Belediyemizin önerdiği yol Mithatpaşa Caddesi'ni kullanmak.

Fakat bu noktada şu soru aklımıza geliyor ;

Meydan inşaatı yapılırken ulaşım aracı olarak otomobil kullanan bu şehrin vatandaşları bir santimetre mağdur edilmez iken, inşaat ne noktada olursa olsun hiçbir şerit kaybı, daralması vb. uygulama yapılmadan motorlu araç akışı aynen korunurken neden yaya halde bir yereden bir yere gitmek isteyen ya da bisikleti ulaşım aracı olarak tercih eden vatandaşlar mağdur ediliyor? Adaletsizliğin, otomobile teslim olmuş şehircilik anlayışının acı örneği.

Ulaşım dediğimiz şey otomobilleri hareket etmesi mi yoksa insanların bir yerden bir yere haraket etmesi midir?

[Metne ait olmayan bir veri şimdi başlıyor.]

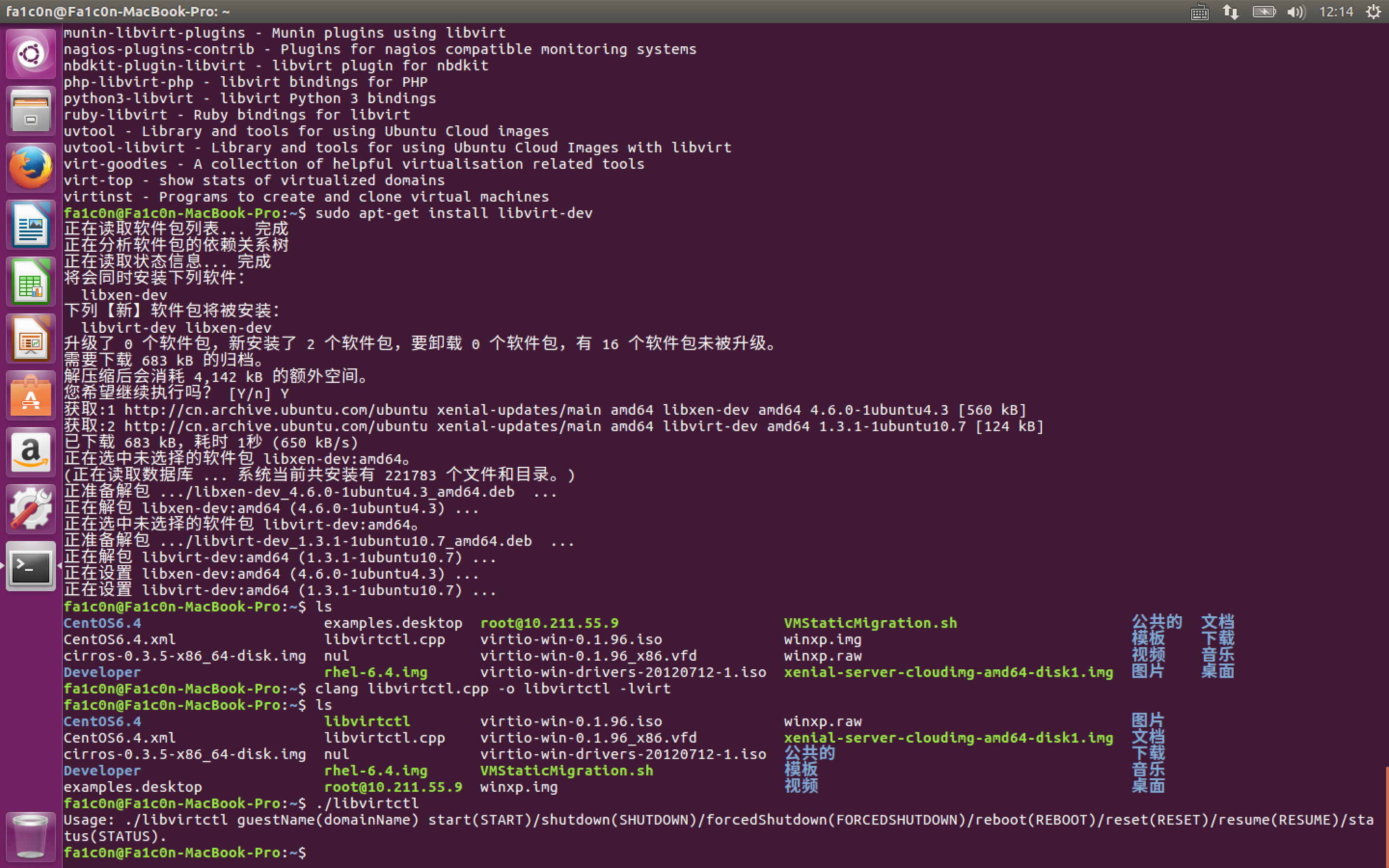Open the session power gear menu
The image size is (1389, 868).
coord(1373,12)
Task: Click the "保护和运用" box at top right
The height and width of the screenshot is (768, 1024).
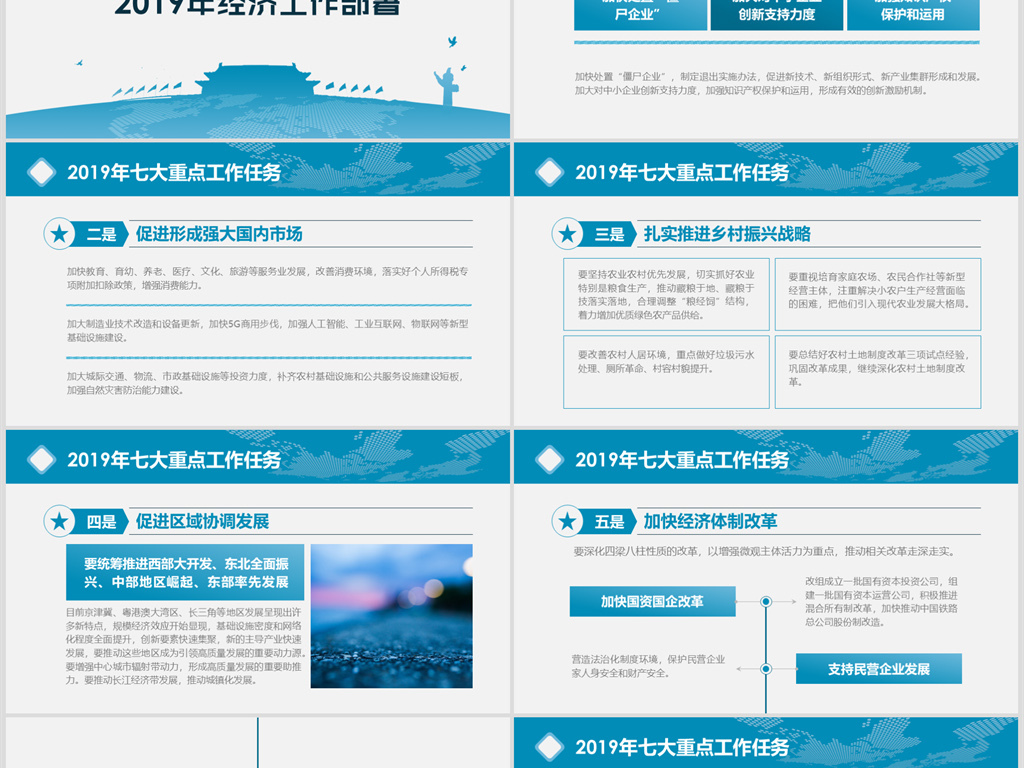Action: [x=913, y=13]
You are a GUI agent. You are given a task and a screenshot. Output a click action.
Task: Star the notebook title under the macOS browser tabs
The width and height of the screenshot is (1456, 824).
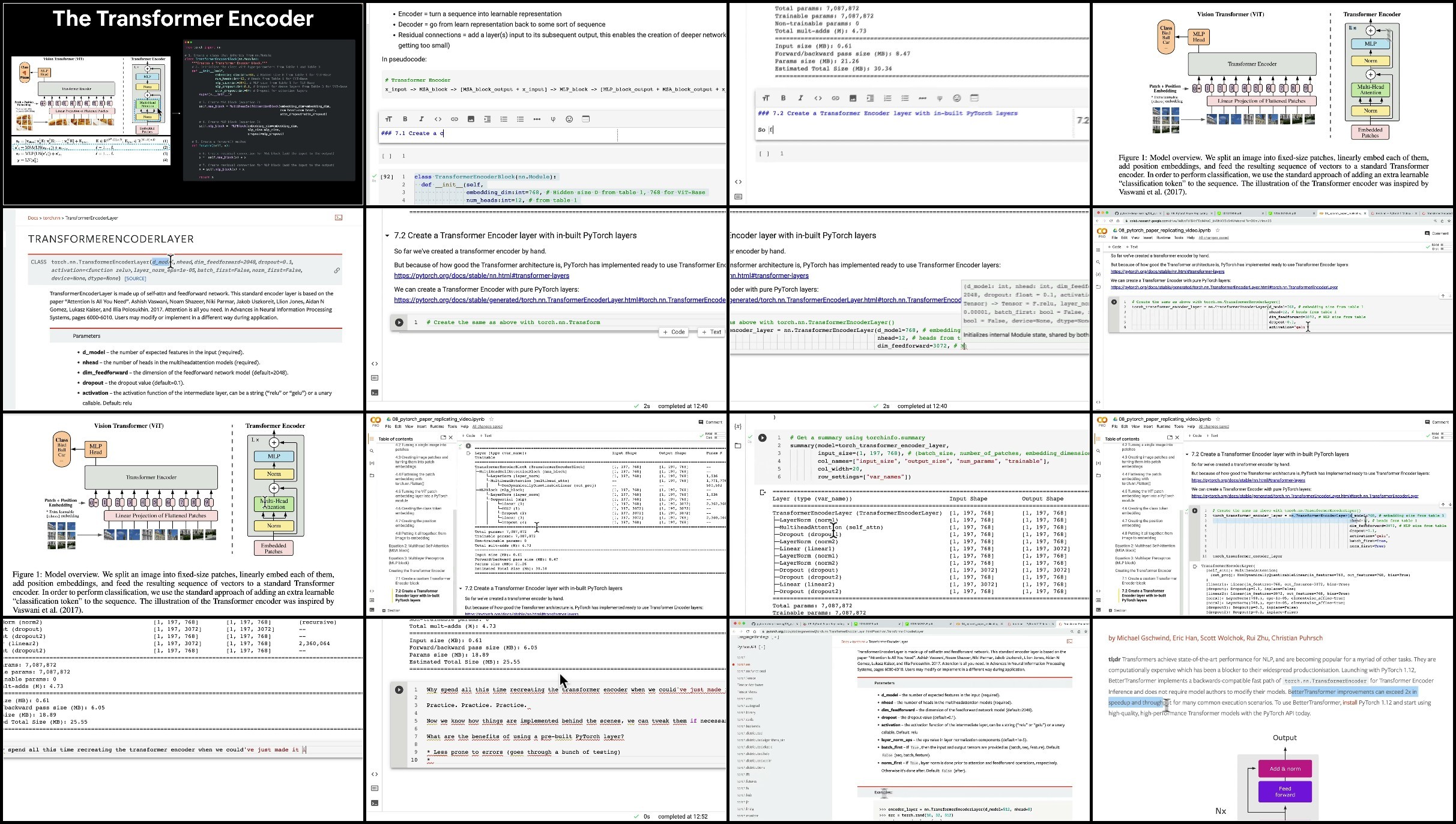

Öte yandan bu tabelanın bu noktaya dikilebilmesi için resmi makamların iki kanuni dayanağa ihtiyacı var. Birisi TCK Karayolları Trafik Kanunu diğeri ise UKOME kararı.

TCK Karayolları Trafik Kanunu özetle der ki “ Ayrıca bir bisiklet yolu olan yerlerde motorlu araçlara ayrılmış yoldan sürmek yasaktır. Bisiklet yolunun olmadığı yollarda (ücretli geçişlere bağlantılı çevre yolları ve otoyollar hariç) bisikletliler en sağ şeridi kullanır.”

Buradan bakıldığında o noktada artık bisiklet yolu yok ve sağ şerit yasal hakkım.

Gelelim UKOME kararına. UKOME bir noktada eğer güvenlik sıkıntısı görüyorsa geçici ya da kalıcı olarak bir yolu yaya trafiğine, araç trafiğine kapatabilir. Bu UKOME üyelerinden bir ya da bazıları tarafından önerilir, oylanır ve kabul edilir ya da edilmez. Kabul edilirse gerekçesiyle birlikte bunu yayınlar. Ancak tabela dikildiği günden beridir böyle bir UKOME kararı yok.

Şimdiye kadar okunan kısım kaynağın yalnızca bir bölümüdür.